Ms Spillane said: “It does point to a need to support doctors coming here from the outside, firstly through proper induction and orientation and secondly through access to training and development on a continuous basis,” Ms Spillane said
The five leading countries of qualification for doctors working in Ireland who did not qualify here were Pakistan, South Africa, the UK, Sudan and India.
The council’s report also shows that Ireland had a relatively young medical workforce, with just one in five doctors aged 55 or older, compared to an OECD average of one in three, however some specialties have a significantly higher proportion of older doctors, such as Occupational Medicine (48.6%), Public Health Medicine (41.7%), Psychiatry (35.2%), General Surgery (34.9%), and General Practice (33.3%).
Other comparisons with OECD trends show that while in the OECD, on average, there were two specialists for every generalist, in Ireland, the ratio was far lower of almost one-to-one.
However, this ratio changes across specialties: two in three doctors (64.1%) working in ophthalmology are specialists, while less than one in five (17.2%) doctors working in Emergency Medicine are specialists.
Asked if the low number of emergency medicine specialists pointed to a crisis, Ms Spillane said Ireland “has a reliance on generalists in hospital posts that other countries wouldn’t have” but that the purpose of the report was to set out information on the current skills mix “for the purpose of informing future policy and workforce planning so that the health service would be able to meet its requirements going forward”.

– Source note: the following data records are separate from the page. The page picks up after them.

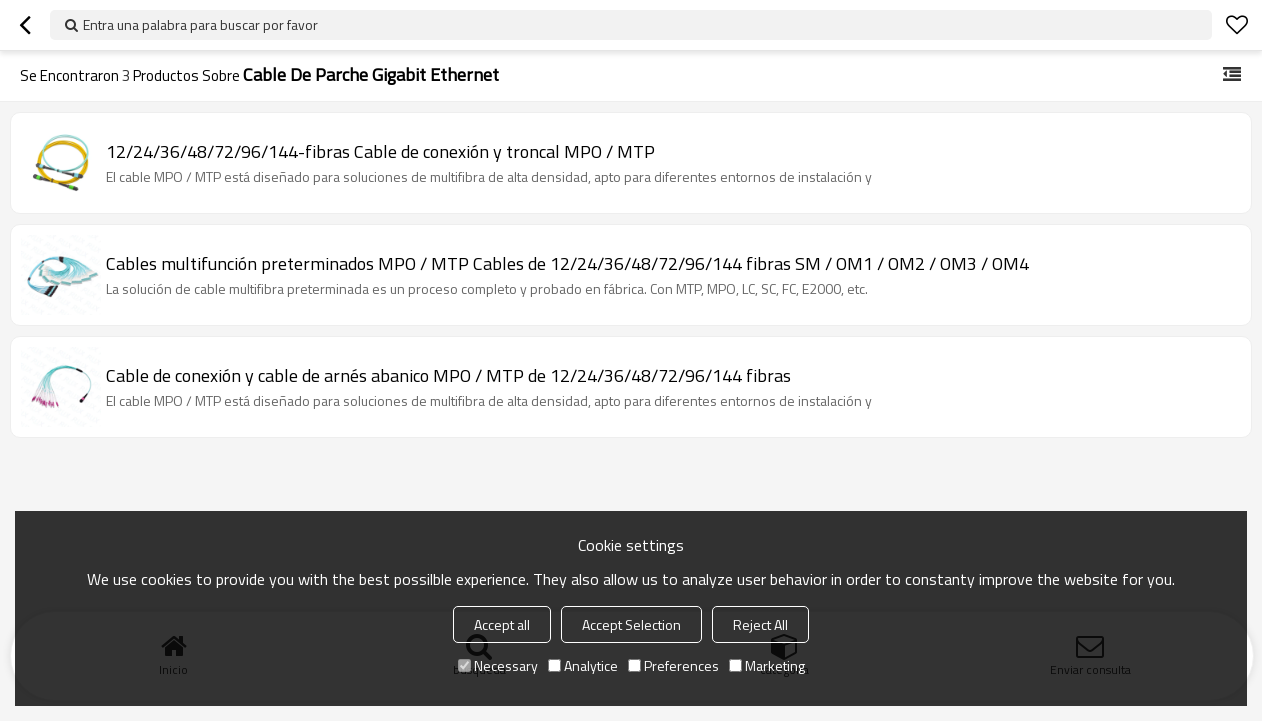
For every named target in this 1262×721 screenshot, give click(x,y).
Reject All (760, 624)
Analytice (583, 665)
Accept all (502, 624)
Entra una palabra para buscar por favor (200, 24)
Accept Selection (631, 624)
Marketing (767, 665)
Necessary (498, 665)
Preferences (673, 665)
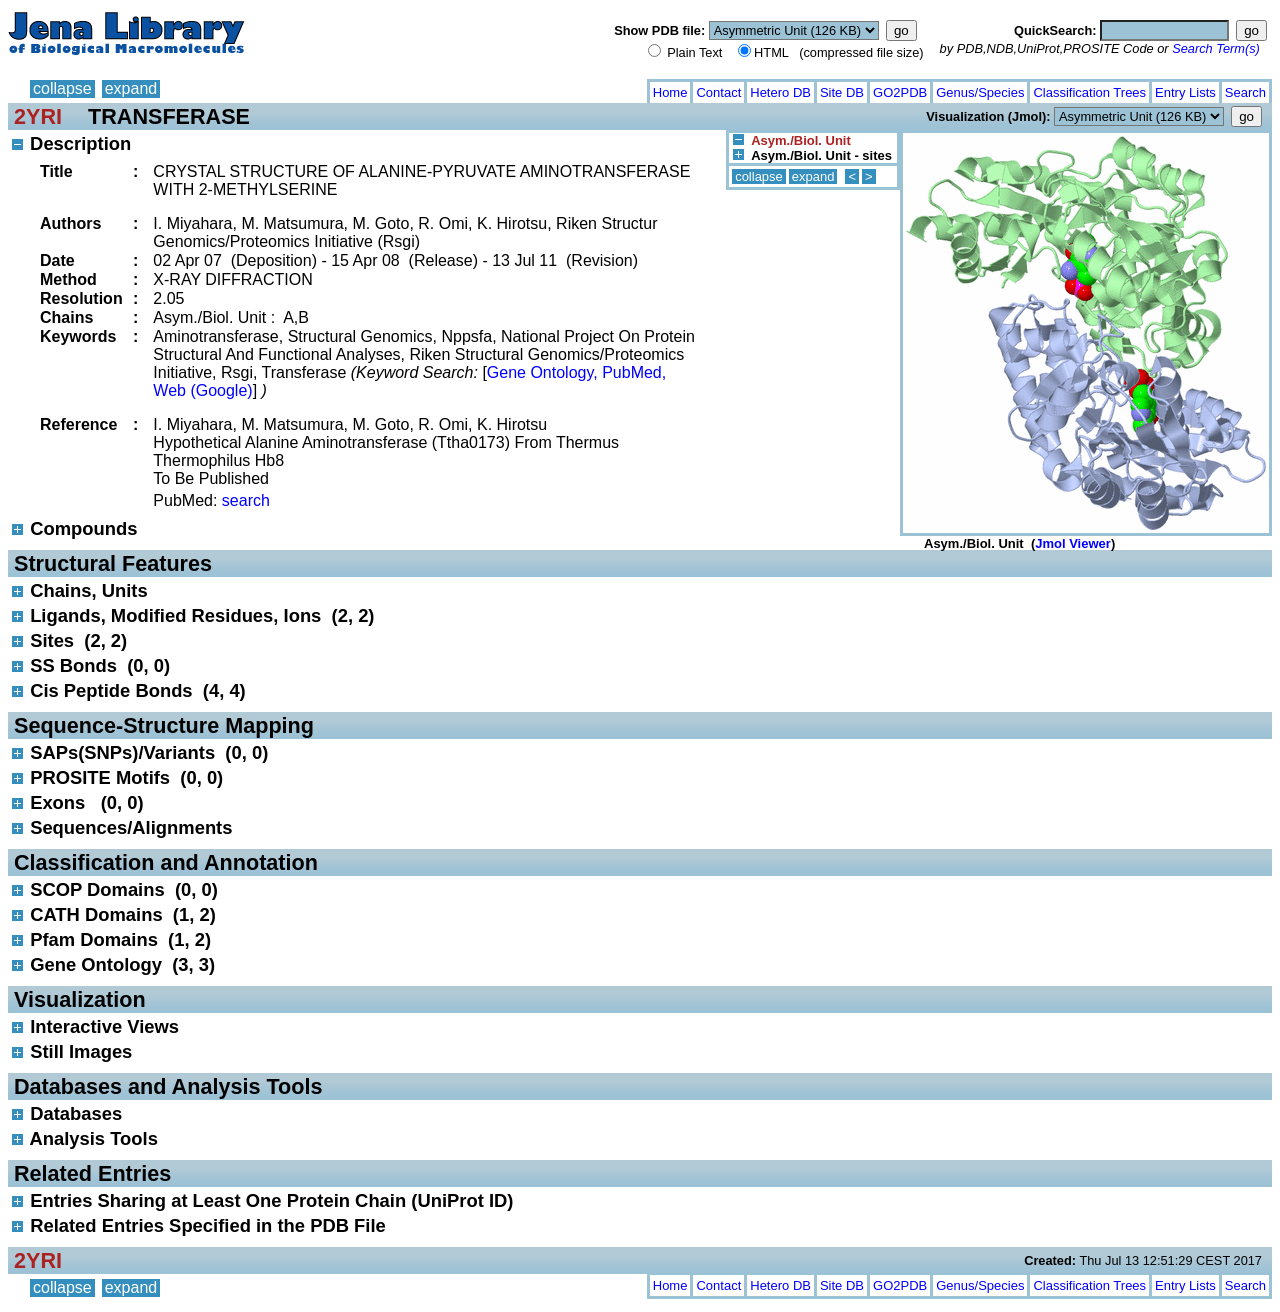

The figures also show there has been a 12% relative increase in the number of women on the medical register since 2008, and now four in 10 (41.3%) doctors on the register are women. Women are twice as likely as men (20.5% vs 9.9%) to work part time. Figures also show almost one in 10 doctors aged 25-29 years left the practice of medicine in Ireland, and there was an annual relative increase of 23% in the exit rate among graduates of Irish medical schools in that age bracket.